Through funding life-saving research into cancer and exercise, Yorkshire Cancer Research is committed to helping more people in the region survive cancer.
The APPROACH trial, funded by Yorkshire Cancer Research and led by researchers at University College London, aims to test whether a physical activity mobile app can be used to help patients diagnosed with breast, prostate, or bowel cancer to become more active.
The app is offered to cancer patients alongside support and guidance from specialists.
The study is also exploring whether the use of the app to increase physical activity improves quality of life and reduces cancer-related side effects.
Evidence shows that increasing exercise after a cancer diagnosis can reduce the risk of dying by as much as 40% for people with bowel or breast cancer, compared with those who are inactive.
There is also evidence to suggest that those who exercise during and after treatment have a reduced risk of the cancer returning.

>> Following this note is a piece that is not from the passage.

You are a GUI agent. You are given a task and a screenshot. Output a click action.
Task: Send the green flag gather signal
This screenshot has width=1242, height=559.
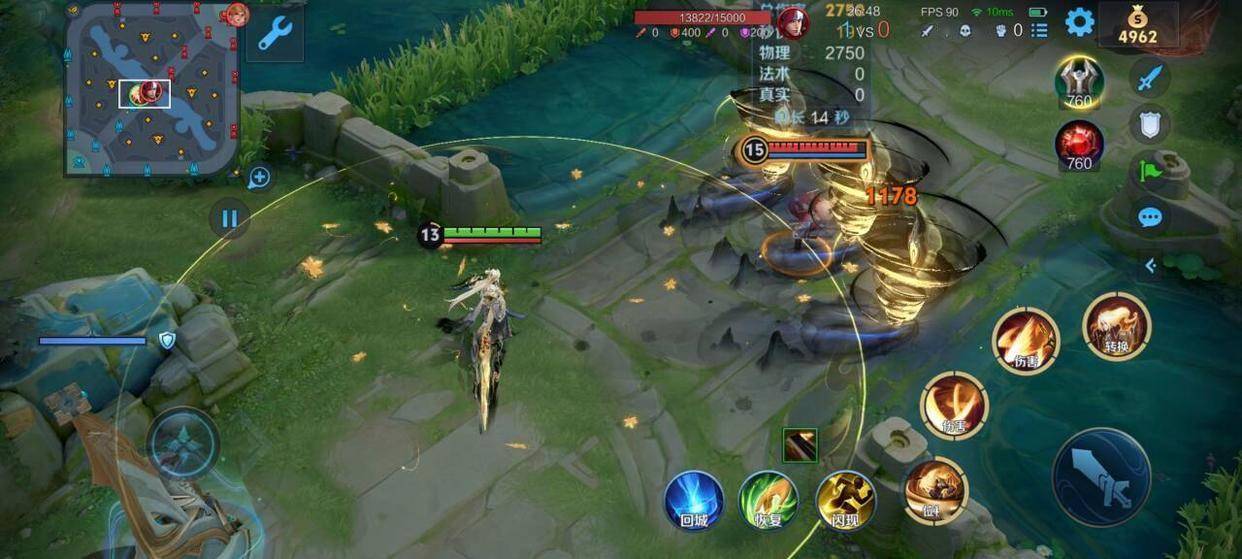pyautogui.click(x=1148, y=171)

Yorkshire Cancer Research is committed to saving 2,000 more lives from cancer in Yorkshire by 2025. By funding research into exercise and cancer, we can help more people survive cancer in the region.
The APPROACH team recruited 90 people from South Yorkshire to take part in a pilot trial. Once the pilot trial is completed, the team will begin recruitment of around 500 people for a larger trial across Yorkshire.
South Yorkshire has high levels of cancer cases, deaths and physical inactivity, which means that helping patients take part in exercise could significantly reduce deaths from cancer and improve quality of life for people living in the region.
If the APPROACH trial is successful, the use of exercise apps and tailored support for cancer patients could be rolled out across the region as part of standard cancer care.